Addressing a seminar on ‘Emerging Trends of Employment Laws’ at the Ceylon Chamber of Commerce (CCC) on July 13, Dr. Mahanamahewa stated that Sri Lanka lacked key bills which were mandatory in the current context.
He stated that the Health and Safety Bill had already been drafted but was yet to be passed in order to be made law.
In his presentation at the seminar, Dr. Mahanamahewa touched upon various aspects including the different types of employees, their working styles and patterns, and their entitlements pertaining to the institution they work for.
Speaking further, he also touched upon aspects such as foreigners indulging in trade in Sri Lanka without valid documents.

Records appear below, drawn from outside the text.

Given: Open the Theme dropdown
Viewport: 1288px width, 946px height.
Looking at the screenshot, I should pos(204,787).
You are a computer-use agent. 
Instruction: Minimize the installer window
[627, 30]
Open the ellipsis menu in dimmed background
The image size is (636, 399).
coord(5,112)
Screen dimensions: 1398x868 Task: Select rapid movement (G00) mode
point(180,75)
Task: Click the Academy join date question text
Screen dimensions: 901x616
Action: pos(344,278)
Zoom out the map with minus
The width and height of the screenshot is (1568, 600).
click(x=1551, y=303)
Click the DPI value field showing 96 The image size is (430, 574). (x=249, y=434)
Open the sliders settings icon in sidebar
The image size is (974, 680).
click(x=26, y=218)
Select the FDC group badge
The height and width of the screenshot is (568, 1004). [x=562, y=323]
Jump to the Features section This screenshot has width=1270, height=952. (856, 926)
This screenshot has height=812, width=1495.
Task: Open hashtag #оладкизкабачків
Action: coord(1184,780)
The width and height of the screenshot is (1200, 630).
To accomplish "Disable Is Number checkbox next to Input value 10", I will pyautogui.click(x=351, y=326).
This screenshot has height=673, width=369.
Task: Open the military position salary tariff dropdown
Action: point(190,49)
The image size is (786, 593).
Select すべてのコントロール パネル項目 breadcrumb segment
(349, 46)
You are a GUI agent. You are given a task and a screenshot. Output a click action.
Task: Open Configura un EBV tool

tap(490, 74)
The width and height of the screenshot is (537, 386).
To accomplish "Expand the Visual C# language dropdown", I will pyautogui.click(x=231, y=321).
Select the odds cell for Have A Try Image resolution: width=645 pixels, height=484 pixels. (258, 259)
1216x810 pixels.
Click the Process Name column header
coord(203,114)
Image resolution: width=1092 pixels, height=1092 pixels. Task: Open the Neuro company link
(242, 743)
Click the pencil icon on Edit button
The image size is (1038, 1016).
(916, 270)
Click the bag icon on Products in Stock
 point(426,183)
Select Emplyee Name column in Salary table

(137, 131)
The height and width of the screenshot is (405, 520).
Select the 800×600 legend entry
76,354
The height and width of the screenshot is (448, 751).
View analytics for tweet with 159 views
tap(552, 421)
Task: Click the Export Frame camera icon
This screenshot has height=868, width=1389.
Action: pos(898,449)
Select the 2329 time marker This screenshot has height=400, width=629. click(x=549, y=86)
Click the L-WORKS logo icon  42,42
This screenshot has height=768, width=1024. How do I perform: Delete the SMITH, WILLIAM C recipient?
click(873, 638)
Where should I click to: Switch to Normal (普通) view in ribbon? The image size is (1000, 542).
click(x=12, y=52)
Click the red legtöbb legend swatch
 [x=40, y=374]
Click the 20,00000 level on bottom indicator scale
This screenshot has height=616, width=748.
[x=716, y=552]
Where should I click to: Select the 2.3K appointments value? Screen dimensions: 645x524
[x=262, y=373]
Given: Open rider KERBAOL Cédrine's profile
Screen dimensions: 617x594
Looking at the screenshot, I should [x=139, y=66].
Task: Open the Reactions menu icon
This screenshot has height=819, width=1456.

Dr. Mahanamahewa pointed out that Sri Lanka needed strict regulations and laws pertaining to foreigners coming down to Sri Lanka and indulging trade in an illegal manner and added that Sri Lanka’s immigration officials needed to be more effective in terms of tackling this issue.
In his speech to the gathering, the Commissioner of HRCSL listed out key points that a modern day Contract of Employment needed to include. Accordingly, an employer must furnish in writing to an employee the following: Name of employee and designation and nature of the appointment, date on which the appointment takes effect, Grade to which the person is appointed, basic remuneration and scale of remuneration, whether remuneration is paid weekly, fortnightly or monthly, cost of living allowance (if any) and other allowances (if any), period of probation or trial (if any), and the conditions governing such period of probation or trial, and circumstances under which the appointment may be terminated during such probation or trial.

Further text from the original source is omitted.